What is being asked: Copy out the records below verbatim, beginning at the line that contains "Click the 'M3:' prefix in right caption" and stopping after the line that contains "coord(221,102)".

-- -- --

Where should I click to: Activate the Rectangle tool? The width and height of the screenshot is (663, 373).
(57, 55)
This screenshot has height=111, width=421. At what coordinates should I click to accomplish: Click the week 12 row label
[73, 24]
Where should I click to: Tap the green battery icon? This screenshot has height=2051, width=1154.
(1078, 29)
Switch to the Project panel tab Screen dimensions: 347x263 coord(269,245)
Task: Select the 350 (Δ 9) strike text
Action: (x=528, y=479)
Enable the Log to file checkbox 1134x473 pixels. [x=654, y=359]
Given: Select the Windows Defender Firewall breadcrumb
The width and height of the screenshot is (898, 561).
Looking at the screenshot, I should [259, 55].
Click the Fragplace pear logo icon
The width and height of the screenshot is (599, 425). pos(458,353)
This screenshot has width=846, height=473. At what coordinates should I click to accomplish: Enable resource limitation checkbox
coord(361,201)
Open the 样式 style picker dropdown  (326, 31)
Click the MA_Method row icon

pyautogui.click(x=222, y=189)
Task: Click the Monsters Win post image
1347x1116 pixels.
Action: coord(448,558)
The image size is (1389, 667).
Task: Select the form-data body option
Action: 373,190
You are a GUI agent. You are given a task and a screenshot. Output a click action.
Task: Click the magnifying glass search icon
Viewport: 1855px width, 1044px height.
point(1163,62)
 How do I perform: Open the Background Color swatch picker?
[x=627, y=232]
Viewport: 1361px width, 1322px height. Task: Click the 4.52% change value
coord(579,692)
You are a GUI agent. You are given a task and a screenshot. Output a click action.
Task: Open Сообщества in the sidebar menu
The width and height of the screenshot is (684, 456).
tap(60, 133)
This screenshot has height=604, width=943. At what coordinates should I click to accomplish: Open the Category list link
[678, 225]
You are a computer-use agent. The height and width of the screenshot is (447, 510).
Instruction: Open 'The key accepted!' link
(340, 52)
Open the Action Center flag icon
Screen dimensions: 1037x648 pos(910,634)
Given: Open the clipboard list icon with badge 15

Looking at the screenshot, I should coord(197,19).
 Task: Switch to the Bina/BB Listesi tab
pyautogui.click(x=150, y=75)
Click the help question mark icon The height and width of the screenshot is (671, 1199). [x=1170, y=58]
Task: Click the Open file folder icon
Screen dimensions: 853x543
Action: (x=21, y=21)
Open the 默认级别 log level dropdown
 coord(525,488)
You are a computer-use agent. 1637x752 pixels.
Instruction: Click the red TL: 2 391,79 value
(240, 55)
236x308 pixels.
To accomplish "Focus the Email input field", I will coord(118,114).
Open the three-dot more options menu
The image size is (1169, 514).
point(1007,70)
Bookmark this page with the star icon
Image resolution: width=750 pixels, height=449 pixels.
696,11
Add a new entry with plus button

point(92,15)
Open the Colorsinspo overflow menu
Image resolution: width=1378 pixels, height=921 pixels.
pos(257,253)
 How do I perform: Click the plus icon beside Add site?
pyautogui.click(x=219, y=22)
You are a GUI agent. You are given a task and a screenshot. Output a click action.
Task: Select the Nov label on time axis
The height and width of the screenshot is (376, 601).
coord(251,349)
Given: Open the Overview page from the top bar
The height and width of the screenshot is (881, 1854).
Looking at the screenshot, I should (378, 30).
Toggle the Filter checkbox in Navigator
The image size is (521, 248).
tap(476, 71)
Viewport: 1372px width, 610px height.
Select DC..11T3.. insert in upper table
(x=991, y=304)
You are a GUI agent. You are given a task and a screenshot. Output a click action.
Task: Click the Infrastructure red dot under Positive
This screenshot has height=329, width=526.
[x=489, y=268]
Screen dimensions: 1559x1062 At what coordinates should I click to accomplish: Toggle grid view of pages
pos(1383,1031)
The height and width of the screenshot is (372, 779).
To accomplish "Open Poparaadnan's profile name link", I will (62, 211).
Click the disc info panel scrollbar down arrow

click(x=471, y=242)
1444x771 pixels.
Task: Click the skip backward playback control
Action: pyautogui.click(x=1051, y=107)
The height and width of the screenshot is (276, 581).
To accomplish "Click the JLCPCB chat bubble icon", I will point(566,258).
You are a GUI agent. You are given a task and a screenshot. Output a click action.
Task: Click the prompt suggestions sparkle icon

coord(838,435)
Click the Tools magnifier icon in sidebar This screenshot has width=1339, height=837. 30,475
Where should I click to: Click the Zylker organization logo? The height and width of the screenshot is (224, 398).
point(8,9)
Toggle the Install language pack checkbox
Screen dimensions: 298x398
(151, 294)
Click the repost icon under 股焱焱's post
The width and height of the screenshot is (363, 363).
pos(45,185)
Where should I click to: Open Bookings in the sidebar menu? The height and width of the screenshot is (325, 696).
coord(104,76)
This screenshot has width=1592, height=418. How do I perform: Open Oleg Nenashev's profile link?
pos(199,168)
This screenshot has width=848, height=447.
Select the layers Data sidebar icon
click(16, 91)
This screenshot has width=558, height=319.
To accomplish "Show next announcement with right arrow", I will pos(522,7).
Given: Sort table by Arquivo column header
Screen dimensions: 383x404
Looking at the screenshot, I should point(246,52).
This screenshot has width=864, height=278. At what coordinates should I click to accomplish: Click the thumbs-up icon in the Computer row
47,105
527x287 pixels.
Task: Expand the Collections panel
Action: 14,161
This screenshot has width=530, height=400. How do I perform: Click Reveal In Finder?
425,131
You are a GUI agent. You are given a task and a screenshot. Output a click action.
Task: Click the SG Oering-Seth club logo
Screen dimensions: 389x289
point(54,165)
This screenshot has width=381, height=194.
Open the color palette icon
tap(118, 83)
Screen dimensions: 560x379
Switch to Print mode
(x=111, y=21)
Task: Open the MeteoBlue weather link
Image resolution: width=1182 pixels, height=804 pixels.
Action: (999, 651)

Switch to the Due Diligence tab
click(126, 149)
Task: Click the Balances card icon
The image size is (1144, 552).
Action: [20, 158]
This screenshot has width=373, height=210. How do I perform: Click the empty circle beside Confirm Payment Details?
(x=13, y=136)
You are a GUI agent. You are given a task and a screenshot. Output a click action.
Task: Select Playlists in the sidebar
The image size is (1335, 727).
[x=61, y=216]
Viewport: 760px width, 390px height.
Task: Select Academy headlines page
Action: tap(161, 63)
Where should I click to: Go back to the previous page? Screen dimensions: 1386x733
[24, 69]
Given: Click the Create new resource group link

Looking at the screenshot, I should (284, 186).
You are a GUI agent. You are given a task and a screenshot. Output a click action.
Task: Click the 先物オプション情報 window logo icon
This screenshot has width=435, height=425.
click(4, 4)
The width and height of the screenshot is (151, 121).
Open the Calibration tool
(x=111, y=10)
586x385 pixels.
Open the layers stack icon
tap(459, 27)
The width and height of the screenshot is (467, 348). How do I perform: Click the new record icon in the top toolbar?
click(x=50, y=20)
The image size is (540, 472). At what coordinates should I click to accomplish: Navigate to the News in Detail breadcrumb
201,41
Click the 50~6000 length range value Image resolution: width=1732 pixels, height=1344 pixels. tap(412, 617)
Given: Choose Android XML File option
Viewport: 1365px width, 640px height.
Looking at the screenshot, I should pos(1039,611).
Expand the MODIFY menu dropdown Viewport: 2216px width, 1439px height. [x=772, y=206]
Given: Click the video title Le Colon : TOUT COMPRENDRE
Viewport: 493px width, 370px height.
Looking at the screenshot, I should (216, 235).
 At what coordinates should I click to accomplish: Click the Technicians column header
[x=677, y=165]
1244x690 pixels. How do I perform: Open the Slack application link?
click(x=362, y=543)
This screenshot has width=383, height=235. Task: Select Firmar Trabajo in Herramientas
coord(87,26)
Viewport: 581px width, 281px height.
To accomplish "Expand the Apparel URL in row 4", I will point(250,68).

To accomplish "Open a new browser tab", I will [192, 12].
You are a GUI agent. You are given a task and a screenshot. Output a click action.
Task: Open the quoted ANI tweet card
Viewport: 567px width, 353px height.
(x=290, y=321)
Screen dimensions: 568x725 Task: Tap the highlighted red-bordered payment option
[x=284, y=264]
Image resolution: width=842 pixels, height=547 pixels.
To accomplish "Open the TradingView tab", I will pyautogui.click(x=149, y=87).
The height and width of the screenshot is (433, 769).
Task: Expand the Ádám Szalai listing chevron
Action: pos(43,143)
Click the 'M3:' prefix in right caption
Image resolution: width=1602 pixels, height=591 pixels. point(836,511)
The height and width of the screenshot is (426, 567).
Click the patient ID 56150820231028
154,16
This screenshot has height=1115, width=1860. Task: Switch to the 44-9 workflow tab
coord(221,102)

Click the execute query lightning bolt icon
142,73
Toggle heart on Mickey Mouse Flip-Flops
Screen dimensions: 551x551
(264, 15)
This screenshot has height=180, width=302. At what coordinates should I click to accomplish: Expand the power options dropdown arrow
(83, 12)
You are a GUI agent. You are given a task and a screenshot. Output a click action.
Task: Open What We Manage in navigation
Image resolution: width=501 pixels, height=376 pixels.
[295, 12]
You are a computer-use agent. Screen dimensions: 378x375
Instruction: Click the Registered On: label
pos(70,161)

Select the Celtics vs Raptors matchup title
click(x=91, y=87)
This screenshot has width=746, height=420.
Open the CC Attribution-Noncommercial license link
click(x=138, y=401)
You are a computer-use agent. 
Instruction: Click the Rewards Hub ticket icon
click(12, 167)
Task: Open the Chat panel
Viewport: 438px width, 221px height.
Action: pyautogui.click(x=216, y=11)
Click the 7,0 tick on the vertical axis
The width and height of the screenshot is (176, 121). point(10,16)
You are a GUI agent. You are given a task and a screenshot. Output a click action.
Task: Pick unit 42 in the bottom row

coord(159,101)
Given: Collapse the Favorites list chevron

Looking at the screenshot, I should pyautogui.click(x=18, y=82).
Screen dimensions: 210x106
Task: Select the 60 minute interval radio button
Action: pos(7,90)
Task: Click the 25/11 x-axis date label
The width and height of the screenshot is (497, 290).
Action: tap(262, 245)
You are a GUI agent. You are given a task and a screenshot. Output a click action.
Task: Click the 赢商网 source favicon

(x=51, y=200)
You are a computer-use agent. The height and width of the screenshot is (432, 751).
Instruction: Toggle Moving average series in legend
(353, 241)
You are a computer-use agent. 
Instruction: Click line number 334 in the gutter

-- -- --

Answer below:
Click the 'M3:' prefix in right caption
Image resolution: width=1602 pixels, height=591 pixels. point(836,511)
The height and width of the screenshot is (426, 567).
Click the patient ID 56150820231028
154,16
This screenshot has height=1115, width=1860. Task: Switch to the 44-9 workflow tab
coord(221,102)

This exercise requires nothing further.